Stored items
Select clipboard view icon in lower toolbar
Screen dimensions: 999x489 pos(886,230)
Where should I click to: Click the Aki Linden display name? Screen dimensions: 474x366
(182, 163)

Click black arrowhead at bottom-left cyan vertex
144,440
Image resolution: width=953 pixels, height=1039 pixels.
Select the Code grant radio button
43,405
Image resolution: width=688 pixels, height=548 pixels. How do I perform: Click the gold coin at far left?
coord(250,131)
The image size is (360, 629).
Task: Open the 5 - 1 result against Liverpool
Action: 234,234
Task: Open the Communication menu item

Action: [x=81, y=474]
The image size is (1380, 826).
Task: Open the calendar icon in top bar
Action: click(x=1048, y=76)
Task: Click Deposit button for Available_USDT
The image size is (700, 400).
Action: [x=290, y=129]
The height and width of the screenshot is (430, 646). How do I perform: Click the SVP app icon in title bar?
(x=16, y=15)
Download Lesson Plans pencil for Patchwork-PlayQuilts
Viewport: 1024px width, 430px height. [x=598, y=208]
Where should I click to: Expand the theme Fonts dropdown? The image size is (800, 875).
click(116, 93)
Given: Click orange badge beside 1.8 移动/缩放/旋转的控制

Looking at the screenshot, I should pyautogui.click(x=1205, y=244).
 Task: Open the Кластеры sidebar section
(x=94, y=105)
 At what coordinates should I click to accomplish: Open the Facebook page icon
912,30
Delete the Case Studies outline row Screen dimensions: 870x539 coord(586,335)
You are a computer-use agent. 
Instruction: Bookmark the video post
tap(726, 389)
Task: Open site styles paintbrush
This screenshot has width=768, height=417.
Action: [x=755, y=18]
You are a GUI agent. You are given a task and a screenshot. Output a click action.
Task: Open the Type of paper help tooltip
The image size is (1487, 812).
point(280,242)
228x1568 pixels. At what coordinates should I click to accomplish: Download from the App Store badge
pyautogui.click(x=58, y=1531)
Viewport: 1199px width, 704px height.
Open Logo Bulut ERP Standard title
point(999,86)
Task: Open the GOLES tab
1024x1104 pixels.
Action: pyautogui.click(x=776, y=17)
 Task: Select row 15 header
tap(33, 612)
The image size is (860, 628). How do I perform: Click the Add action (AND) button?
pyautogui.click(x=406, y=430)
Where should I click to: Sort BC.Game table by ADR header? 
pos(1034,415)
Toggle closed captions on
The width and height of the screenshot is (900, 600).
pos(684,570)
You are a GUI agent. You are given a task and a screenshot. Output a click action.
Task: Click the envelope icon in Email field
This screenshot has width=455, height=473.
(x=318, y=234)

### TASK DETAILS
Would you transcribe the data above exactly as it stands?

### OUTPUT FOR THIS TASK
Select clipboard view icon in lower toolbar
Screen dimensions: 999x489 pos(886,230)
Where should I click to: Click the Aki Linden display name? Screen dimensions: 474x366
(182, 163)

Click black arrowhead at bottom-left cyan vertex
144,440
Image resolution: width=953 pixels, height=1039 pixels.
Select the Code grant radio button
43,405
Image resolution: width=688 pixels, height=548 pixels. How do I perform: Click the gold coin at far left?
coord(250,131)
The image size is (360, 629).
Task: Open the 5 - 1 result against Liverpool
Action: 234,234
Task: Open the Communication menu item

Action: [x=81, y=474]
The image size is (1380, 826).
Task: Open the calendar icon in top bar
Action: click(x=1048, y=76)
Task: Click Deposit button for Available_USDT
The image size is (700, 400).
Action: [x=290, y=129]
The height and width of the screenshot is (430, 646). How do I perform: Click the SVP app icon in title bar?
(x=16, y=15)
Download Lesson Plans pencil for Patchwork-PlayQuilts
Viewport: 1024px width, 430px height. [x=598, y=208]
Where should I click to: Expand the theme Fonts dropdown? The image size is (800, 875).
click(116, 93)
Given: Click orange badge beside 1.8 移动/缩放/旋转的控制

Looking at the screenshot, I should pyautogui.click(x=1205, y=244).
 Task: Open the Кластеры sidebar section
(x=94, y=105)
 At what coordinates should I click to accomplish: Open the Facebook page icon
912,30
Delete the Case Studies outline row Screen dimensions: 870x539 coord(586,335)
You are a computer-use agent. 
Instruction: Bookmark the video post
tap(726, 389)
Task: Open site styles paintbrush
This screenshot has width=768, height=417.
Action: [x=755, y=18]
You are a GUI agent. You are given a task and a screenshot. Output a click action.
Task: Open the Type of paper help tooltip
The image size is (1487, 812).
point(280,242)
228x1568 pixels. At what coordinates should I click to accomplish: Download from the App Store badge
pyautogui.click(x=58, y=1531)
Viewport: 1199px width, 704px height.
Open Logo Bulut ERP Standard title
point(999,86)
Task: Open the GOLES tab
1024x1104 pixels.
Action: pyautogui.click(x=776, y=17)
 Task: Select row 15 header
tap(33, 612)
The image size is (860, 628). How do I perform: Click the Add action (AND) button?
pyautogui.click(x=406, y=430)
Where should I click to: Sort BC.Game table by ADR header? 
pos(1034,415)
Toggle closed captions on
The width and height of the screenshot is (900, 600).
pos(684,570)
You are a GUI agent. You are given a task and a screenshot. Output a click action.
Task: Click the envelope icon in Email field
This screenshot has width=455, height=473.
(x=318, y=234)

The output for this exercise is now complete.